Security & Responsible Disclosure

Effective Date: May 27, 2026 · Operated by Valaya AI Technologies

Contact

Send security reports to [email protected] with the subject line beginning [security]. The machine-readable contact is published at /.well-known/security.txt.

simplegrid.ai and all sub-paths (this marketing site).
The SimpleGrid product platform served from customer-specific subdomains.
The free productive tools at /tools/ (everything runs in the browser; we still want to hear about XSS, mixed-content, or CSP-bypass findings).
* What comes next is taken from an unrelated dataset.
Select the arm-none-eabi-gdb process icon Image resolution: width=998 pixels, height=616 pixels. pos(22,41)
Out of scope: third-party hosted dependencies (PostHog, GA4, cal.com, GitHub Pages, Cloudflare) - please report those to their respective programs.
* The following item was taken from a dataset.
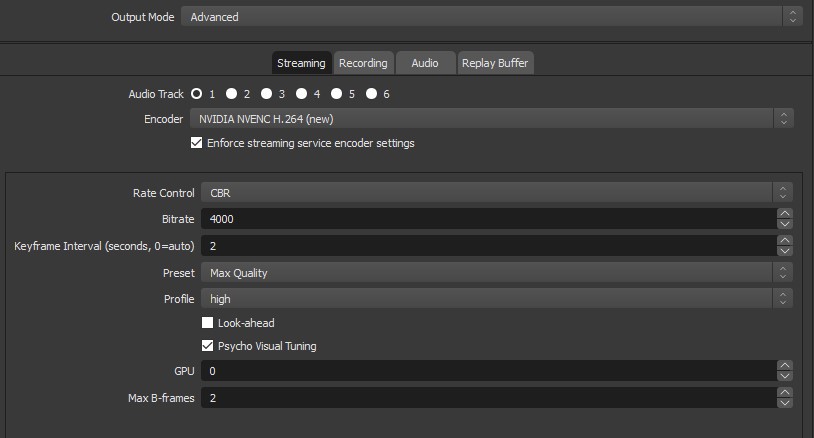Increase Max B-frames with up arrow

784,392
Give us a reasonable window (we target 14 days for initial triage) before public disclosure.
Don't run automated scans that generate >100 requests/minute against our origins.
Don't access, modify, or exfiltrate data belonging to anyone but yourself.
Don't social-engineer SimpleGrid employees, partners, or customers.

Acknowledgement of your report within 2 business days.
An initial severity assessment + remediation plan within 14 days.
Credit in our release notes if you'd like attribution.
For valid findings on the SimpleGrid product, a bounty paid in USD via the channel of your choice. Amount scales with severity (CVSS) and impact.

Documented for transparency:

HTTPS everywhere with HSTS (max-age = 1 year).
Strict Content-Security-Policy declared on every page (default-src 'self', explicit allowlist for analytics + form-submit + CDN).
X-Content-Type-Options: nosniff via meta http-equiv (GitHub Pages constraint).
Referrer-Policy: strict-origin-when-cross-origin.
Permissions-Policy disabling geolocation, microphone, camera, and payment.
Analytics is deferred to first user interaction; nothing fires before consent.
The product platform uses per-tenant isolated PostgreSQL databases (no shared multi-tenant table).

None published yet. As soon as we close a reported issue with attribution, it lands here.